The task » Render each line of the material below as a row in a two-column Markdown table, with columns named Row and Line, and skip any blank lines.

Information given »
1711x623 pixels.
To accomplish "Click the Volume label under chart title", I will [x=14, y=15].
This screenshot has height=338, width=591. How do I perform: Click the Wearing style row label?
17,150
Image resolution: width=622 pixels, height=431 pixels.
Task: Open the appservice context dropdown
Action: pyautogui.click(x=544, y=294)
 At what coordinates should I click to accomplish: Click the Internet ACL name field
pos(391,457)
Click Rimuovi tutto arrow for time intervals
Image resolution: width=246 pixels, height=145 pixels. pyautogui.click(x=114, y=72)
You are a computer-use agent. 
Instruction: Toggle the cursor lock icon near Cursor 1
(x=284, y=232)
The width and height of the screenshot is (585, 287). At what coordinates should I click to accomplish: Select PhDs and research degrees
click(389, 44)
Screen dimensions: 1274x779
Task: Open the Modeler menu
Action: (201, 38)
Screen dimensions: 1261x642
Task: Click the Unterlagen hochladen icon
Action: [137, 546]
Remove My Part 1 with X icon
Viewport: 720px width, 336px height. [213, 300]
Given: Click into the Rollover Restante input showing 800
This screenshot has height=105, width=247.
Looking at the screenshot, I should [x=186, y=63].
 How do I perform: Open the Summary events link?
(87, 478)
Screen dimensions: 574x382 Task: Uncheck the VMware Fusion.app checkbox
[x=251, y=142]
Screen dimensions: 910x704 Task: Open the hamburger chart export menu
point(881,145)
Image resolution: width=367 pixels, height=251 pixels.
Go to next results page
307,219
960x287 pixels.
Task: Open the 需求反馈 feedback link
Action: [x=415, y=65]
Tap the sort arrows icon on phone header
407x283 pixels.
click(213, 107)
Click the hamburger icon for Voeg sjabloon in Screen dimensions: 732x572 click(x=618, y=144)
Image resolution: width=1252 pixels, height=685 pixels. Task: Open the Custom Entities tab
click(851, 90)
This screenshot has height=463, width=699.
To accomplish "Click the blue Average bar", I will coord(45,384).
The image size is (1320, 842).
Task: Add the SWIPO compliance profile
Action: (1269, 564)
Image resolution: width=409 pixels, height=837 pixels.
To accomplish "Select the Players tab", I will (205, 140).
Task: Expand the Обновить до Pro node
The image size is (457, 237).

Exercise response »
| Row | Line |
|---|---|
| 1 | 1711x623 pixels. |
| 2 | To accomplish "Click the Volume label under chart title", I will [x=14, y=15]. |
| 3 | This screenshot has height=338, width=591. How do I perform: Click the Wearing style row label? |
| 4 | 17,150 |
| 5 | Image resolution: width=622 pixels, height=431 pixels. |
| 6 | Task: Open the appservice context dropdown |
| 7 | Action: pyautogui.click(x=544, y=294) |
| 8 |  At what coordinates should I click to accomplish: Click the Internet ACL name field |
| 9 | pos(391,457) |
| 10 | Click Rimuovi tutto arrow for time intervals |
| 11 | Image resolution: width=246 pixels, height=145 pixels. pyautogui.click(x=114, y=72) |
| 12 | You are a computer-use agent.  |
| 13 | Instruction: Toggle the cursor lock icon near Cursor 1 |
| 14 | (x=284, y=232) |
| 15 | The width and height of the screenshot is (585, 287). At what coordinates should I click to accomplish: Select PhDs and research degrees |
| 16 | click(389, 44) |
| 17 | Screen dimensions: 1274x779 |
| 18 | Task: Open the Modeler menu |
| 19 | Action: (201, 38) |
| 20 | Screen dimensions: 1261x642 |
| 21 | Task: Click the Unterlagen hochladen icon |
| 22 | Action: [137, 546] |
| 23 | Remove My Part 1 with X icon |
| 24 | Viewport: 720px width, 336px height. [213, 300] |
| 25 | Given: Click into the Rollover Restante input showing 800 |
| 26 | This screenshot has height=105, width=247. |
| 27 | Looking at the screenshot, I should [x=186, y=63]. |
| 28 |  How do I perform: Open the Summary events link? |
| 29 | (87, 478) |
| 30 | Screen dimensions: 574x382 Task: Uncheck the VMware Fusion.app checkbox |
| 31 | [x=251, y=142] |
| 32 | Screen dimensions: 910x704 Task: Open the hamburger chart export menu |
| 33 | point(881,145) |
| 34 | Image resolution: width=367 pixels, height=251 pixels. |
| 35 | Go to next results page |
| 36 | 307,219 |
| 37 | 960x287 pixels. |
| 38 | Task: Open the 需求反馈 feedback link |
| 39 | Action: [x=415, y=65] |
| 40 | Tap the sort arrows icon on phone header |
| 41 | 407x283 pixels. |
| 42 | click(213, 107) |
| 43 | Click the hamburger icon for Voeg sjabloon in Screen dimensions: 732x572 click(x=618, y=144) |
| 44 | Image resolution: width=1252 pixels, height=685 pixels. Task: Open the Custom Entities tab |
| 45 | click(851, 90) |
| 46 | This screenshot has height=463, width=699. |
| 47 | To accomplish "Click the blue Average bar", I will coord(45,384). |
| 48 | The image size is (1320, 842). |
| 49 | Task: Add the SWIPO compliance profile |
| 50 | Action: (1269, 564) |
| 51 | Image resolution: width=409 pixels, height=837 pixels. |
| 52 | To accomplish "Select the Players tab", I will (205, 140). |
| 53 | Task: Expand the Обновить до Pro node |
| 54 | The image size is (457, 237). |